*** INFORMATION SUPPLIED Section Begins ***

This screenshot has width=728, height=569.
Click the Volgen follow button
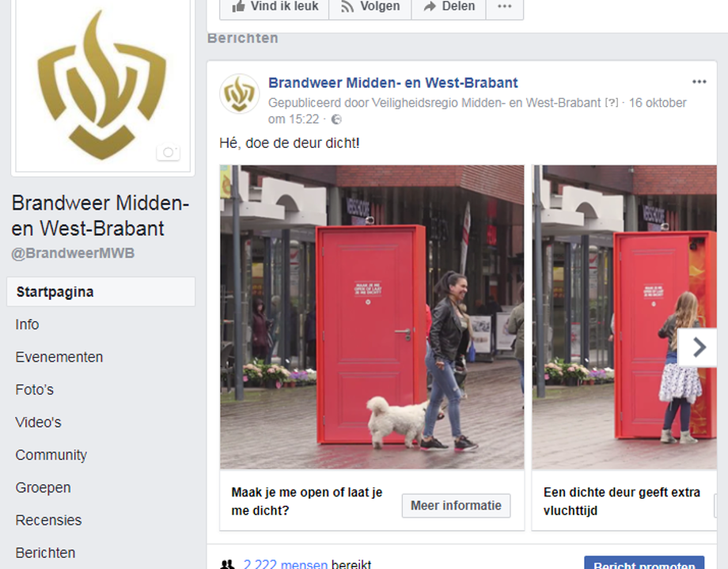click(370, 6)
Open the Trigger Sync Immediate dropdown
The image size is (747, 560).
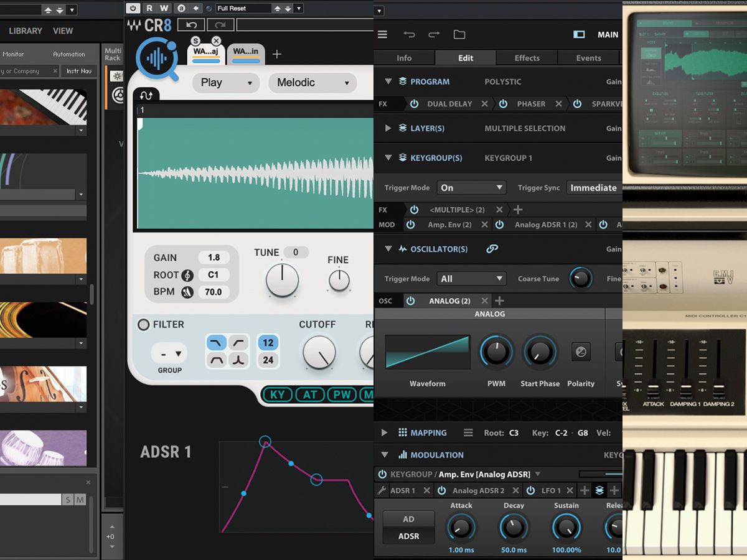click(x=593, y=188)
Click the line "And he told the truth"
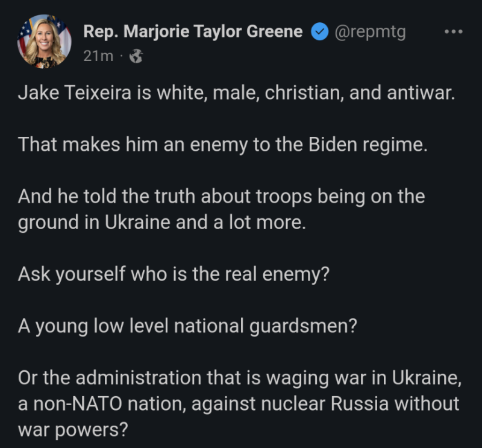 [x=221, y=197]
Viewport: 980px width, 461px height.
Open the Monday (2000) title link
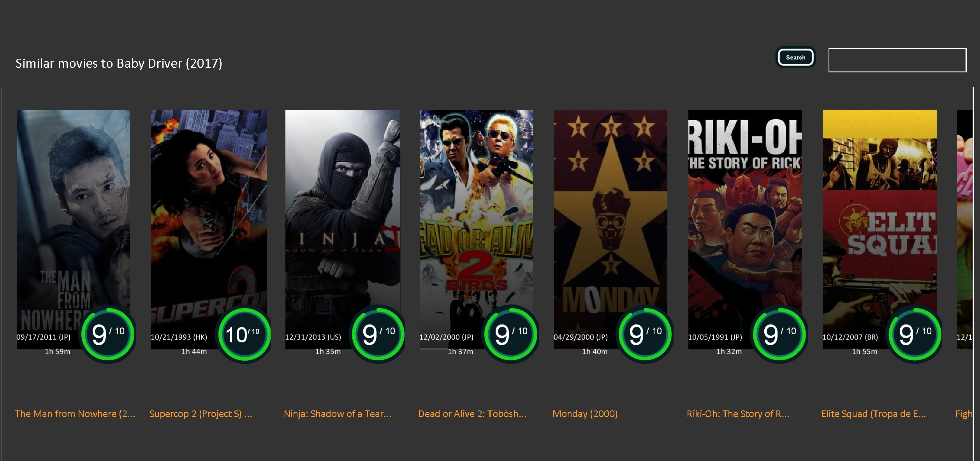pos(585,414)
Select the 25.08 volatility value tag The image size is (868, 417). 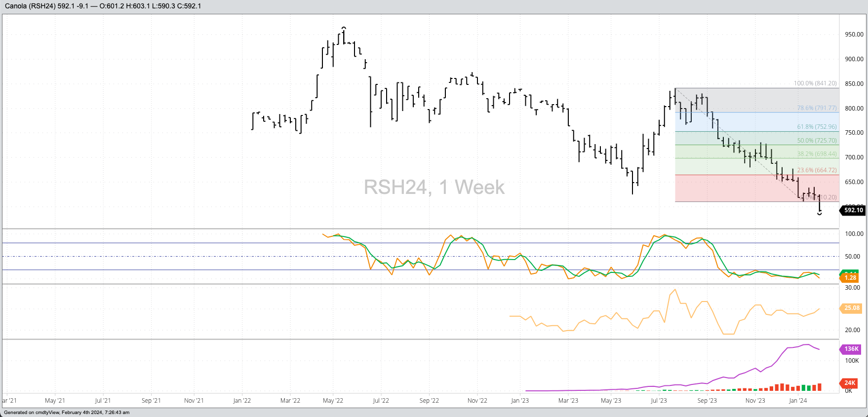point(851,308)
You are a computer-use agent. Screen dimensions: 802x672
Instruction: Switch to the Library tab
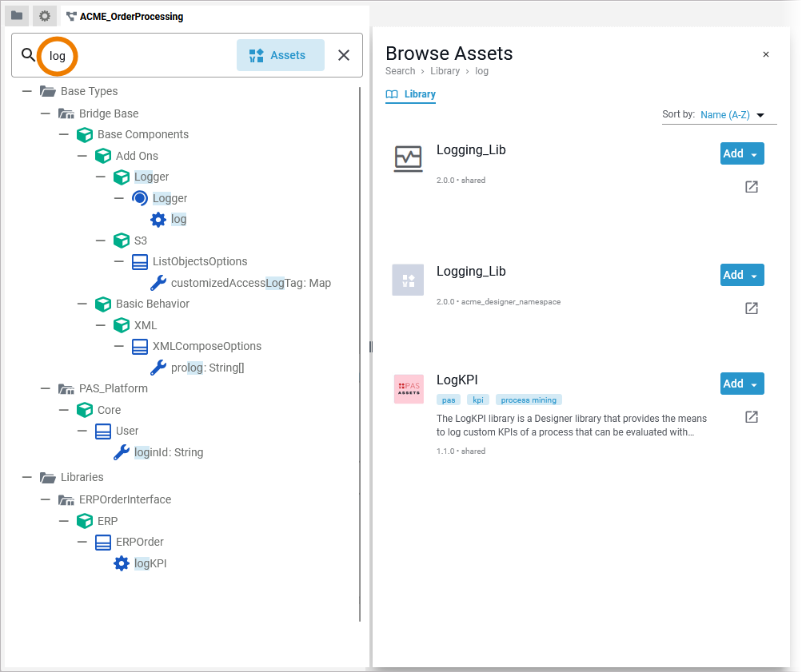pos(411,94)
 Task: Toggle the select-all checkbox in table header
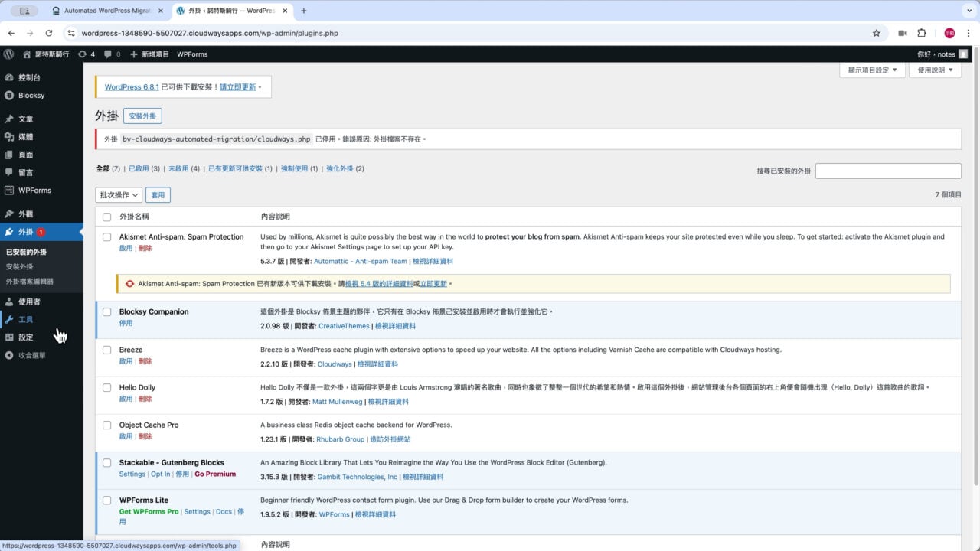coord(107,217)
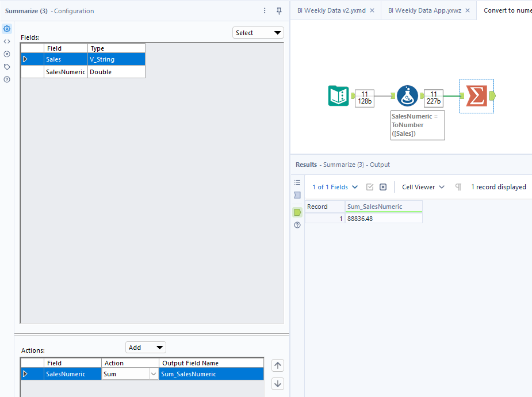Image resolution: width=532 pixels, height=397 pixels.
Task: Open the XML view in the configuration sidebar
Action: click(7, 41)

*** INFORMATION SUPPLIED Section Ends ***
*** INFORMATION SUPPLIED Section Begins ***

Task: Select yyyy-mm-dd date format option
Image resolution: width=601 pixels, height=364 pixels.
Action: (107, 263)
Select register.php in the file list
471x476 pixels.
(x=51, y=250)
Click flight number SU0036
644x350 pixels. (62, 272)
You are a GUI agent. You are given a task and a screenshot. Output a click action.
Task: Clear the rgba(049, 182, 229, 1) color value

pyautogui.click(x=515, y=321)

*** INFORMATION SUPPLIED Section Ends ***
*** INFORMATION SUPPLIED Section Begins ***

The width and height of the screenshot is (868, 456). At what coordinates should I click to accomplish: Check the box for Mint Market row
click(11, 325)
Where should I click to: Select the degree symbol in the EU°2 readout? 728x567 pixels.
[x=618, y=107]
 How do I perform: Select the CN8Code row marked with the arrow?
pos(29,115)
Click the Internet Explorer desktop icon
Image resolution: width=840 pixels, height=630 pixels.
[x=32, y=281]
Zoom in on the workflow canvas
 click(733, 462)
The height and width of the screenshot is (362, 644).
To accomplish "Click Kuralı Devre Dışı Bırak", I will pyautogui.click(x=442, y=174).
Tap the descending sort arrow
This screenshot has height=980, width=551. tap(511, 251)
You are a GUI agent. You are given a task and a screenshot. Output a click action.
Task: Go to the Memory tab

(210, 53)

*** INFORMATION SUPPLIED Section Ends ***

* [EXERCISE DESCRIPTION]
All lines above from the one with "Where should I" to the one with "The height and", inclusive, should be copied exactly, and no other lines.

* [RESULT OF THIS TASK]
Where should I click to: Select the degree symbol in the EU°2 readout? 728x567 pixels.
[x=618, y=107]
 How do I perform: Select the CN8Code row marked with the arrow?
pos(29,115)
Click the Internet Explorer desktop icon
Image resolution: width=840 pixels, height=630 pixels.
[x=32, y=281]
Zoom in on the workflow canvas
 click(733, 462)
The height and width of the screenshot is (362, 644).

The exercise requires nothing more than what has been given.